** MATERIALS PROVIDED follows **

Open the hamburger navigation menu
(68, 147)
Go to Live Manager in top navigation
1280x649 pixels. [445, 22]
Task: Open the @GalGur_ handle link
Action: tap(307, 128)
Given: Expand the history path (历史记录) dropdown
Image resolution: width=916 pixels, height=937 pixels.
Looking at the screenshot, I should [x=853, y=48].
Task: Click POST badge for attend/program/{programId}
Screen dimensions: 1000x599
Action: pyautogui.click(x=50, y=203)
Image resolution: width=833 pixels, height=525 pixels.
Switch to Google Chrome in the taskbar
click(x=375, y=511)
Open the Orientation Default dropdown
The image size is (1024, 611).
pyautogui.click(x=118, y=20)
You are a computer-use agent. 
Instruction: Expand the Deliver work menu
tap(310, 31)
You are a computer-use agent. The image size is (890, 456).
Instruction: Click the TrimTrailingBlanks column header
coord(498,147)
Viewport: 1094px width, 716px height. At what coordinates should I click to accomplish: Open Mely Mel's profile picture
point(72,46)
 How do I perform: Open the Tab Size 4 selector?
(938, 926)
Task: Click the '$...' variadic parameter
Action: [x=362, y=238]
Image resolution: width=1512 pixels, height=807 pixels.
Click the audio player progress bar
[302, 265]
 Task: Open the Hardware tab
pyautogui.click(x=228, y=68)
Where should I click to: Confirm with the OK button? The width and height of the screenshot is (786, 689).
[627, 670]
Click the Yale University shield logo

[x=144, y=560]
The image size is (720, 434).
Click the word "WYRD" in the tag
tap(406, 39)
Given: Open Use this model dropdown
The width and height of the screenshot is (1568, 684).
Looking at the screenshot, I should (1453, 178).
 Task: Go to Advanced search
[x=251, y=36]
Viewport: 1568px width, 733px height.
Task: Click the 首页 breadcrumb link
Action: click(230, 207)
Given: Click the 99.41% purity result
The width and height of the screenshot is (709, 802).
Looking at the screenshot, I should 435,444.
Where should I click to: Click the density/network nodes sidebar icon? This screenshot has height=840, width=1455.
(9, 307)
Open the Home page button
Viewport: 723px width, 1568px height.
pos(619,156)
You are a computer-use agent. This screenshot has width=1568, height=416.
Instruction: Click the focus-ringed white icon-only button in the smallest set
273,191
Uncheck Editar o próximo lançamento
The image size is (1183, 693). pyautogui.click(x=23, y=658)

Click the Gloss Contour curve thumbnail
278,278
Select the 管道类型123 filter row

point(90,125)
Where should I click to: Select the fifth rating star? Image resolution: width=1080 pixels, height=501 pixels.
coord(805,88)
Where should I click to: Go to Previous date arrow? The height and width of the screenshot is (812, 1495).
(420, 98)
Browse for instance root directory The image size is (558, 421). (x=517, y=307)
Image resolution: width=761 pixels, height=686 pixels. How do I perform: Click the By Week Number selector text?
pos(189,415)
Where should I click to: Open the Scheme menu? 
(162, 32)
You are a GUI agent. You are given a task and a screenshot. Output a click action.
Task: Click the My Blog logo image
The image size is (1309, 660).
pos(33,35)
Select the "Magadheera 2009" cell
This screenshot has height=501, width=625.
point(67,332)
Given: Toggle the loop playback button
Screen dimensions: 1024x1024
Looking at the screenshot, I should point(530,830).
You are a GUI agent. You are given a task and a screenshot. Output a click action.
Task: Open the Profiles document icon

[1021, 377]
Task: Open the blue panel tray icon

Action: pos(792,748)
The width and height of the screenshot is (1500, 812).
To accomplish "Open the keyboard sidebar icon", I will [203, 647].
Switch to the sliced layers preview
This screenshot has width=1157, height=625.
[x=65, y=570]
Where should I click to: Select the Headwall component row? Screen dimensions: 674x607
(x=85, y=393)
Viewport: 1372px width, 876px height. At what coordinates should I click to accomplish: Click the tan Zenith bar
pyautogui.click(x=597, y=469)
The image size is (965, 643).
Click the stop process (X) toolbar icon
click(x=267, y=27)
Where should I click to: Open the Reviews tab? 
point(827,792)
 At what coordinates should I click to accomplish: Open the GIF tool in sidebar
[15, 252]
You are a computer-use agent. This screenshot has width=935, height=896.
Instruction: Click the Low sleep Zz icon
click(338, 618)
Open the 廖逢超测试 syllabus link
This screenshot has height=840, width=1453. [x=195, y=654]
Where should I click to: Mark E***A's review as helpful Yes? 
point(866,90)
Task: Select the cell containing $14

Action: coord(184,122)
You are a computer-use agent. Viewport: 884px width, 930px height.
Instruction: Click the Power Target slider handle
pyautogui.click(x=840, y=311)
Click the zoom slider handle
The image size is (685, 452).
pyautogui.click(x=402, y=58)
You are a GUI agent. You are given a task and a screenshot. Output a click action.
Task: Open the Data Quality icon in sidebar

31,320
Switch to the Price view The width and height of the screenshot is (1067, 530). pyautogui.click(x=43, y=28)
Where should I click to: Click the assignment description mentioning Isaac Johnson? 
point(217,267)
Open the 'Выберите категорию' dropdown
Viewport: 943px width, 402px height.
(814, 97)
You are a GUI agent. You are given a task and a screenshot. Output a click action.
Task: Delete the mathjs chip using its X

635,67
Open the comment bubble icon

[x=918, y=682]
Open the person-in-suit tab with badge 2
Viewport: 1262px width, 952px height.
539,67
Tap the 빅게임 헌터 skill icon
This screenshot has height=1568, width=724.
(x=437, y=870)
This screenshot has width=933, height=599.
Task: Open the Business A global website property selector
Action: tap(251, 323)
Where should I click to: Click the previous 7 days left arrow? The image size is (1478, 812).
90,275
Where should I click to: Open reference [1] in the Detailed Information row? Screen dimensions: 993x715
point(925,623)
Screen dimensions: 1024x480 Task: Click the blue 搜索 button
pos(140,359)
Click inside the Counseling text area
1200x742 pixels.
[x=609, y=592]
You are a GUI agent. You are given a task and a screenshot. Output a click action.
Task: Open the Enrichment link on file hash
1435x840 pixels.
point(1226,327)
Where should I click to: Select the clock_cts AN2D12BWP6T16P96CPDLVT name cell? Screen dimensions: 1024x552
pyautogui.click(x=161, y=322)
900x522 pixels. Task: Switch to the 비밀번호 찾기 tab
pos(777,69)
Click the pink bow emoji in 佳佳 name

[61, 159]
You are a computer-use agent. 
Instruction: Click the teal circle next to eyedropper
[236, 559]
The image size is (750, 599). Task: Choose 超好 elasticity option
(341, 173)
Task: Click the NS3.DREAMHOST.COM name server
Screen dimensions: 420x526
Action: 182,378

** End of MATERIALS PROVIDED **

- [EXERCISE REQUIREMENTS]
Pull every line with the word "dropdown" from the data.

- [EXERCISE SOLUTION]
Given: Expand the history path (历史记录) dropdown
Open the Orientation Default dropdown
Given: Open Use this model dropdown
Open the 'Выберите категорию' dropdown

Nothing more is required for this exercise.